Японец зашипел и заклекотал что-то по-своему — должно быть, заругался на душегуба. А Сенька подумал: больно много о себе воображаете, ваше высокородие или кто вы там. Не угадали, нет в Очке никакой осторожности, одна только бешеность от марафета.

— Картинка на глазу? — ахнул Будочник. — Чего только не удумают, аспиды уголовные.

— Басня — это непуравда, да? — спросил Маса. — Татоэбанаси?

Эраст Петрович подтвердил:

— Разумеется, чушь. Была такая гипотеза, но не нашла подтверждения. Тут ещё вот что интересно…

— Идут! — перебил, наклонив голову, Будочник. — Слыхали? Сидоренко, что у входа стоит, гаркнул “Здравия желаю, вашскобродь!” — это я велел ему глотку не жалеть. Через минуту, много две, здесь будут. Шли бы вы от греха. Далось вам, Эраст Петрович, это убийство. Или расследовать будете?

— Нет, не могу. — Барин развёл руками. — Я в Москве совсем по другому делу. Передайте, что я говорил, Солнцеву и следователю. Скажите, своим умом дошли.

— Вот ещё, — презрительно скривил рот Будочник. — Пускай Иннокентий Романыч сами мозгой шевелят. И так всё норовят на чужом горбе в рай прокатиться. Ништо, ваше высокородие, я дознаюсь, кто это на Хитровке озорует, найду и своей рукой жизни лишу, как Бог свят.

Эраст Петрович только головой покачал:

— Ох, Будников, Будников. Вы, я смотрю, всё такой же.

* * *

Слава Богу, ушли наконец из проклятого подвала. Вылезли на Божий свет у Татарского кабака, пошли к Ташке.

Она с мамкой в Хохловском переулке квартировала: комната в одно окошко со своим ходом — для мамзельного ремесла. Так многие лахудры проживали, но только у Ташки на подоконнике что ни день новые цветы, под стать хозяйкиному расположению. Скорик уже знал: если слева лютики выставлены, а справа незабудки — значит, всё у Ташки хорошо, песни поёт и букеты раскладывает. А если, скажем, левкой и иван-чай, тогда с мамкой пособачилась или клиент сильно противный попался, и Ташке оттого грустно.

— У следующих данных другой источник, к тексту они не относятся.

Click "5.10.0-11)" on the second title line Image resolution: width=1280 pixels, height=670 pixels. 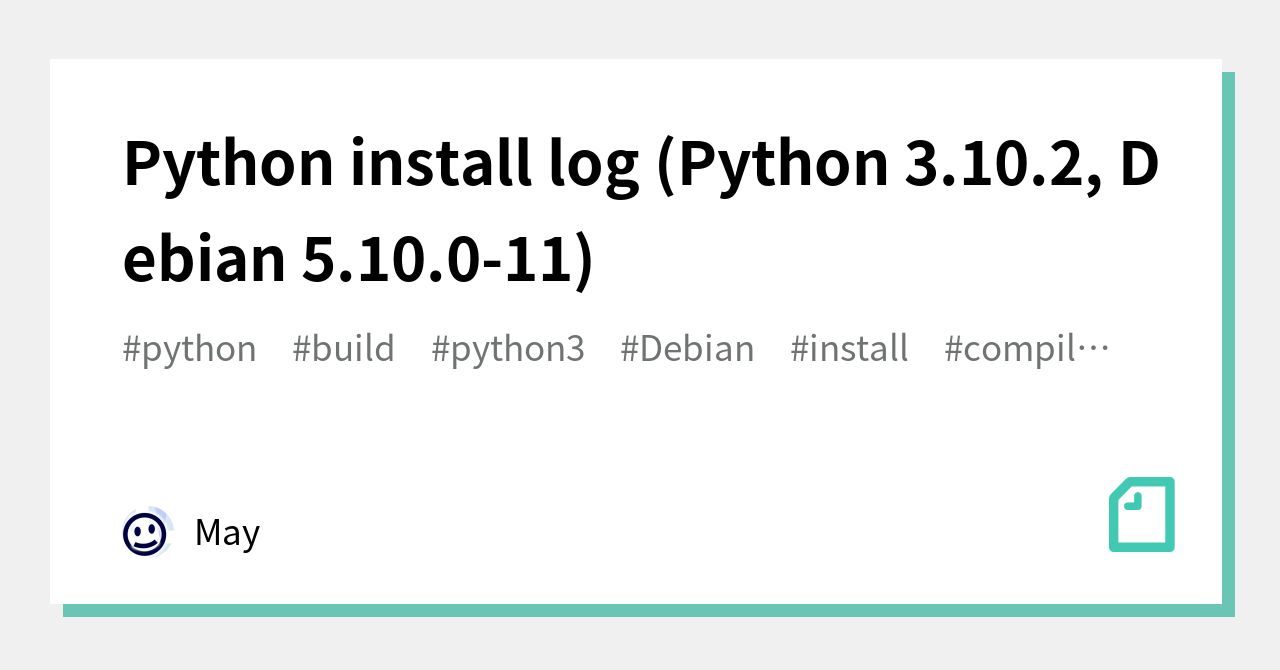447,258
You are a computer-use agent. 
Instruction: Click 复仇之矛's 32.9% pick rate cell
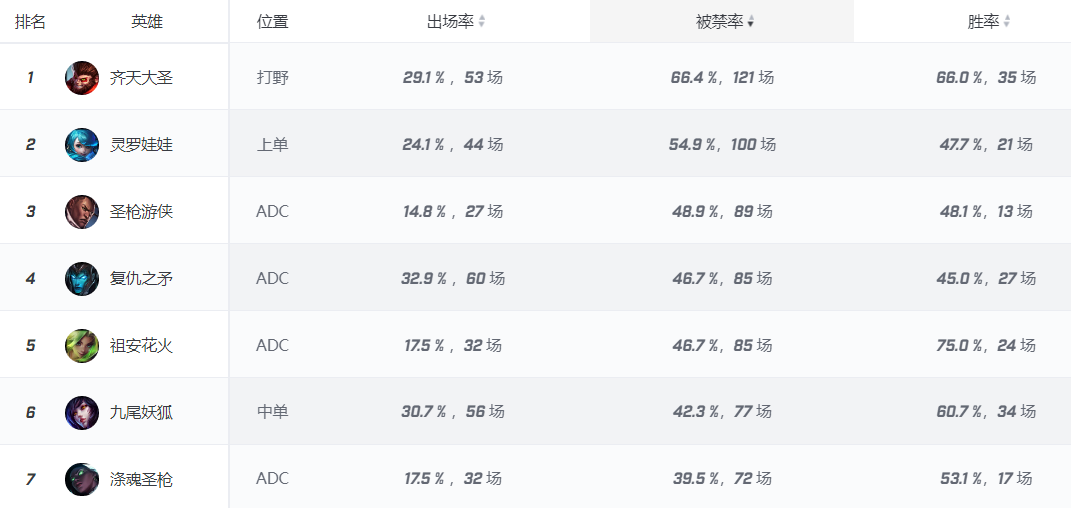pos(452,278)
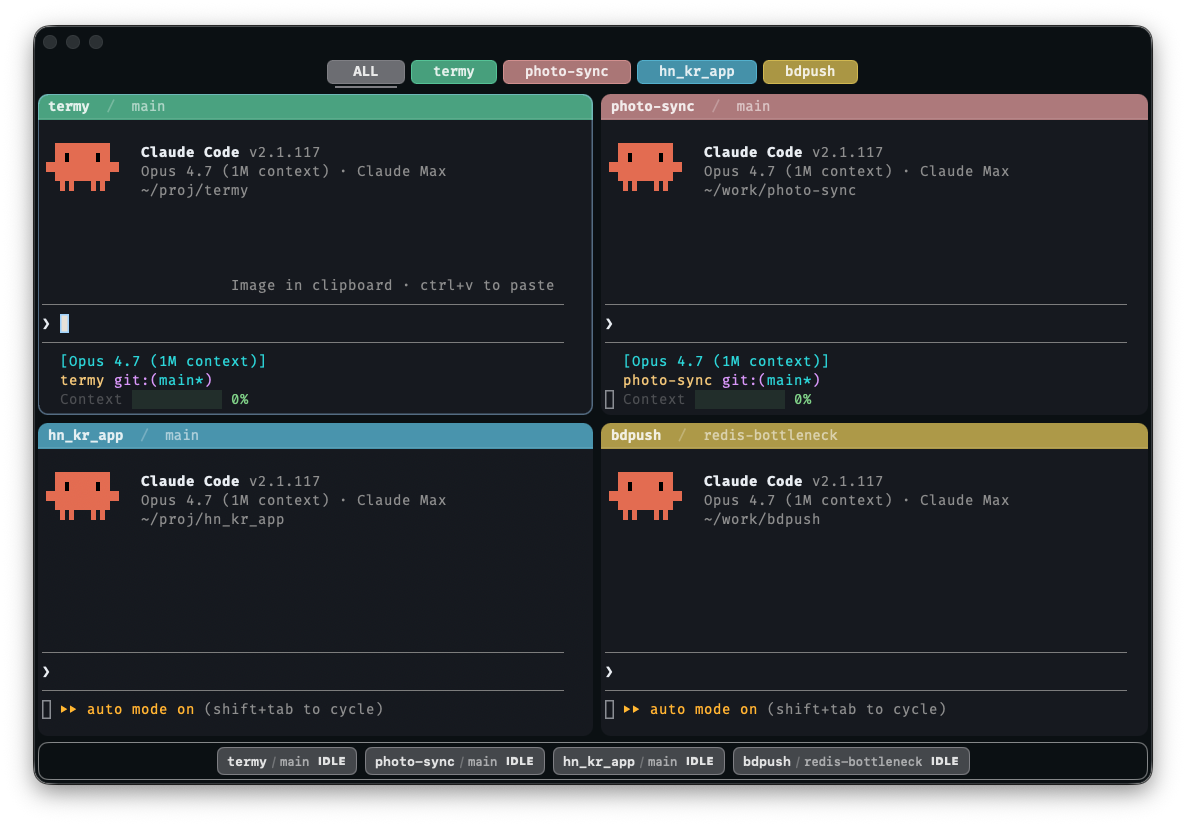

Сегодня как раз такой день был, да ещё с занавески можжевеловая ветка свисала, на языке цветов значит “не рада гостям”.

Рада, не рада, а куда денешься, если насильно привели.

Постучали, вошли.

Ташка на кровати сидела, мрачнее тучи. Семечки грызла, шелуху в ладошку плевала. Ни “здрасьте” тебе, ни “как поживаешь”.

— Чего надо? — говорит. — Что за бакланов привёл? Зачем? Мало мне тут этой лахудры.

И в угол кивнула, где мамка валялась. Опять, поди, нажралась где-то пьянее грязи и после кровью харкала, вот Ташка и бесится.

Скорик хотел объяснить, но тут у него с рук японский пиджак соскользнул, на пол упал. Ташка увидала Сенькины скованные руки, как с кровати спрыгнет — и на Масу. Ногтями ему в толстые щеки вкогтилась и давай орать:

— Отпусти его, гад мордатый! Щёлки повыцарапаю!

И ещё всякими разными словами, на которые Ташка была знатная мастерица. Сенька и то заморщился, а чистый господин так даже глазами захлопал.

Пока японец одной рукой от мамзельки свою жёлтую красу оборонял, Эраст Петрович в сторонку отошёл. На Ташкину ругань сказал уважительно:

— М-да, вдали от родины отвыкаешь от силы русской речи.

Пришлось за японца заступаться.

— Ладно тебе, Ташка. Угомонись. Чего к человеку пристала? Помнишь, я тебе бусы дарил, зеленые. Целы? Отдай им, ихние это. Не то худо мне будет. — И вдруг испугался. — Или продала?

— Что я, лярва замоскворецкая, дарёное продавать? — оскорбилась Сенькина подрунька. — Мне, может, никто больше и не дарил ничего. Клиенты, те не в счёт. Бусы твои у меня в хорошем месте прибраны.

Скорик знал это её “хорошее место” — в подкроватном шкапчике, где Ташка свои сокровища хранила: книжку про цветы, хрустальный пузырь из-под духов, гребёнку из черепахи.

Попросил её:

— Отдай, а? Я тебе другое что подарю, чего хошь.

Ташка японца отпустила, просветлела вся.

— Правда? Я, Сень, собачку хочу, пуделя белого. На рынке видала. Пуделя, они знаешь какие? Они, Сень, на задних лапах вальс пляшут, через верёвочку прыгают и лапу подают.

— Да подарю, ей-богу подарю. Только бусы отдай!

— Ладно, не надо, не дари, — разрешила Ташка. — Это я так. Пудель такой тридцать целковых стоит, даже если щенок. Я приценивалась.

Вздохнула, но без особой печали.

Полезла под кровать, зад тощий задрала, а рубашонка короткая, Скорику от людей стыдно стало. Вот какая девка бесшабашная. Подошёл, одёрнул.